La época de los grandes mecenas había pasado. Estos surgieron en el Renacimiento, justo cuando los papas regresaron de su exilo en Aviñón e instaron a la población romana a que buscara en sus raíces y recuperara los vestigios del Imperio.

“Algunas familias reivindicaron como ancestros a los antiguos romanos, como por ejemplo los Porcari, que se declararon descendientes de los ricos Porci”, explica el historiador Salvatore Settis, comisario de la muestra sobre los Torlonia. Sería como si usted, señor Vivar, se declarara descendiente del Cid y colara.

La caza de la estatua debió ser como la fiebre del oro. Las rescataron de los verdes prados donde se encontraban tiradas para decorar salones familiares. Se conformó una nueva aristocracia y, con ella, una serie de familias tremendamente ricas que cultivaron el mecenazgo.

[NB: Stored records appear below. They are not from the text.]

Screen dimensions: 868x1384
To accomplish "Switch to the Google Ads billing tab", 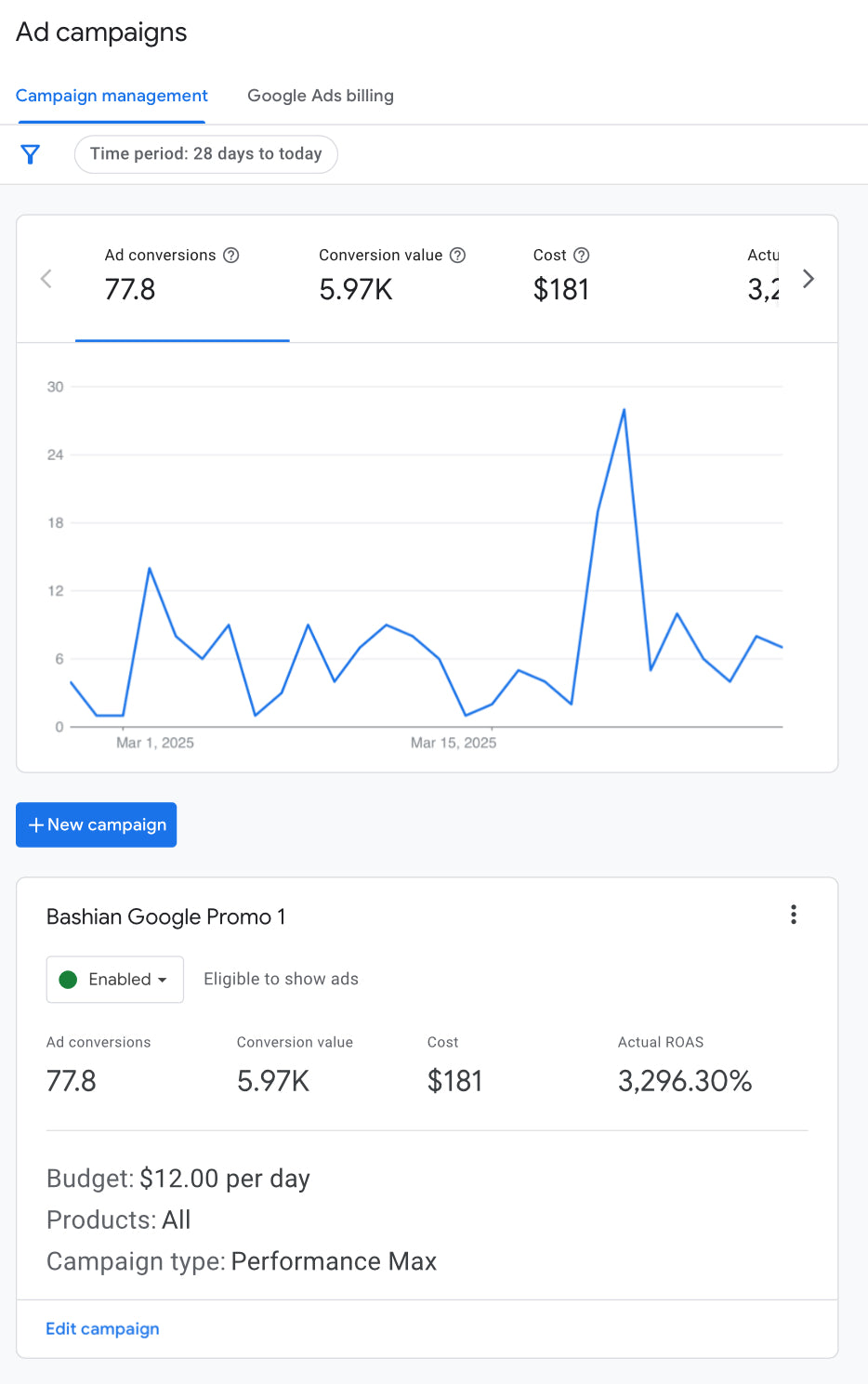I will [x=320, y=96].
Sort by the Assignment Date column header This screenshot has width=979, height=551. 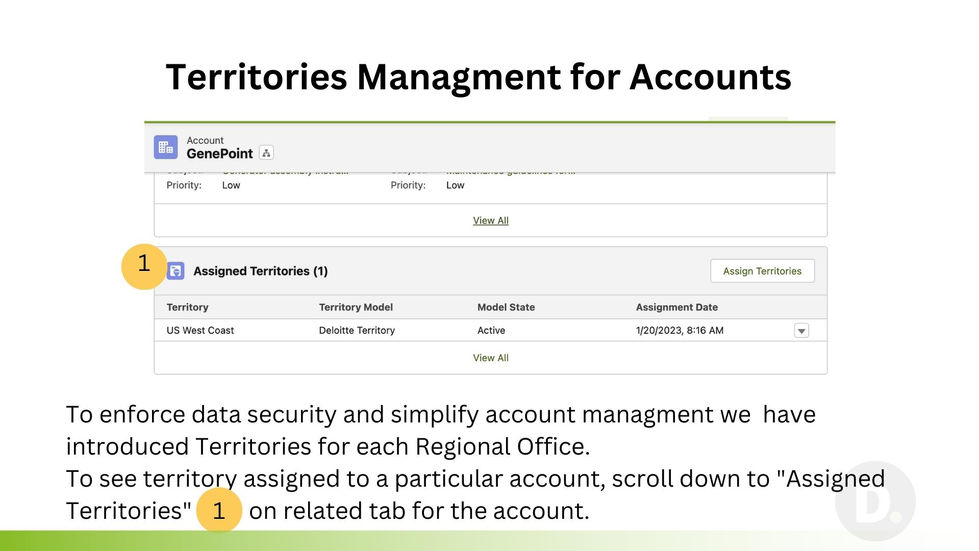pos(677,307)
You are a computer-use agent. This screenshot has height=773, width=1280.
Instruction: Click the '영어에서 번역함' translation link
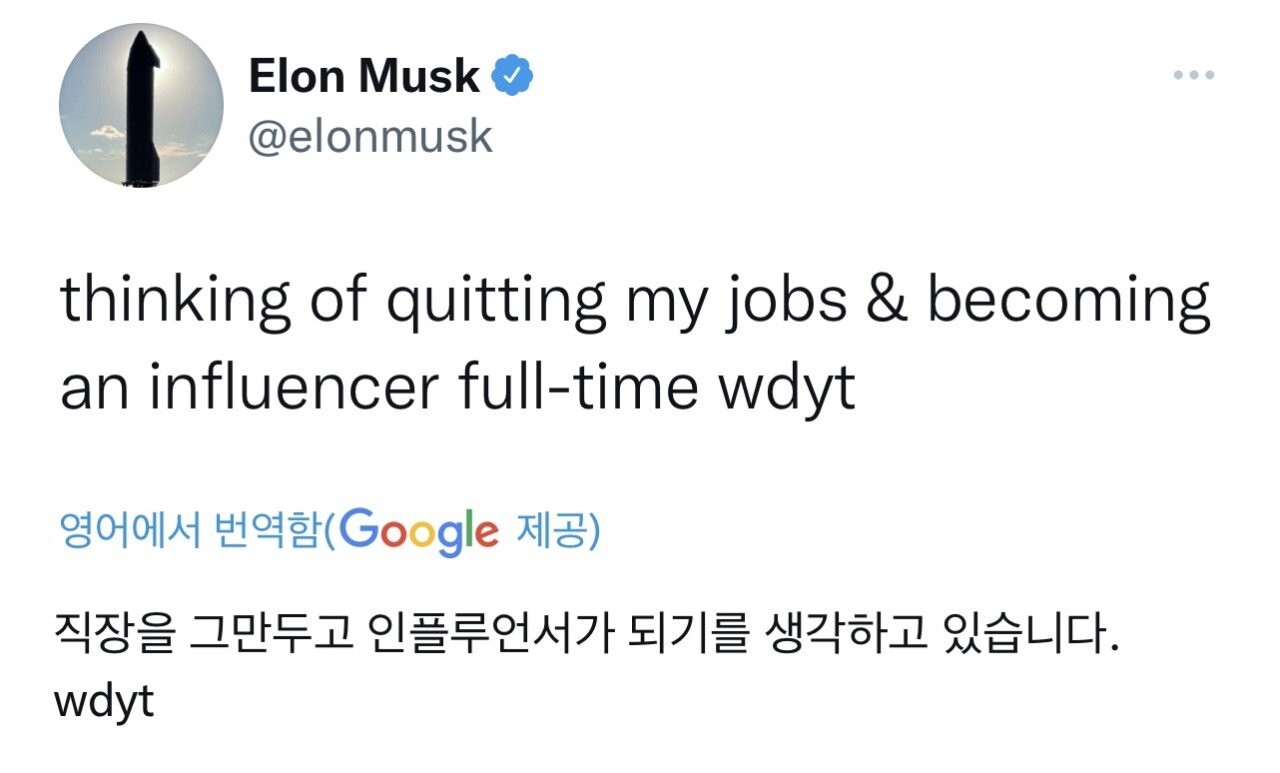[x=193, y=531]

El mérito de los Torlonia es que consiguieron subirse al carro siglos después, cuando parecía que el reservado para los VIP de la época no admitía más socios. Pero si los mecenas del Renacimiento disfrutaron de una época en la que todo estaba por hacer, en el XIX todavía era tan fácil como ser amigos de los papas para disfrutar de copas gratis.

También entonces había que mover el dinero, por lo que la nueva familia agraciada comenzó a comprar villas, excavar en las antiguas zonas de recreo de los emperadores y adquirir colecciones de arte de familias endeudadas. Su obsesión estaba en las estatuas. Así hasta acaparar 620 piezas que ya no había donde meter.

Pertenecen todas a la época clásica. Tan sólo el bronce de Germánico constituye una rareza entre toneladas de mármol. Hubo que recomponer un Hércules roto en 125 trocitos, Bernini restauró la cabeza de una cabra en reposo y varios bajorrelieves decoran sarcófagos de familias patricias que pasaron a la historia sin dejarnos siquiera un nombre.

Todo ello está entre las 93 piezas seleccionadas por los Museos Capitolinos para su truncada exposición. Antes de ella, sólo se apreciaron en una galería construida por la propia familia.

El misterioso Museo Torlonia

Los mitos necesitan sus templos, por lo que el príncipe Alessandro construyó en el centro de Roma el Museo Torlonia, donde debían descansar sus trofeos. Abrió en 1859, permitió que lo visitaran únicamente sus selectas amistades y tras muchos problemas para mantenerlo cerró definitivamente sus puertas en los años setenta del siglo pasado.

Su carácter exclusivo alimentó el mito y de ahí que las estatuas, conservadas después en almacenes, entraran en la categoría de un misterioso tesoro del que todo el mundo había oído hablar sin que nadie lo hubiera visto.

El Estado italiano no pudo o no quiso doblegar a los Torlonia para que su patrimonio fuera declarado bien de interés general. La familia, vinculada a los Borbones y de la que procede Alessandro Lecquio, prefirió que sus estatuas fueran víctimas del polvo y la humedad antes que quedar en manos de las administraciones públicas.

Hasta que en 2016 el Ministerio de Cultura por fin logró llegar a un acuerdo para celebrar esta exposición. El plan era construir una sede permanente y organizar una gira mundial, pero cuando finalmente abrieron al público, se cruzó la segunda ola del coronavirus.

Tarde o temprano a las nuevas fortunas les suele llegar su ocaso. Y a los Torlonia les sucedió en 2017, con la muerte del último patrón. Sus herederos se encuentran inmersos en una guerra y el banco que un día regó de dinero al Vaticano está prácticamente en quiebra.

Mientras, una pareja de su colección mantiene la mirada al frente. Lo único que sabemos de ellos es que están esculpidos en mármol, que descansan sobre un sarcófago y que tras cientos de años en el otro barrio les importa poco esperar algo más para que venga alguien a hacerse un selfie con ellos.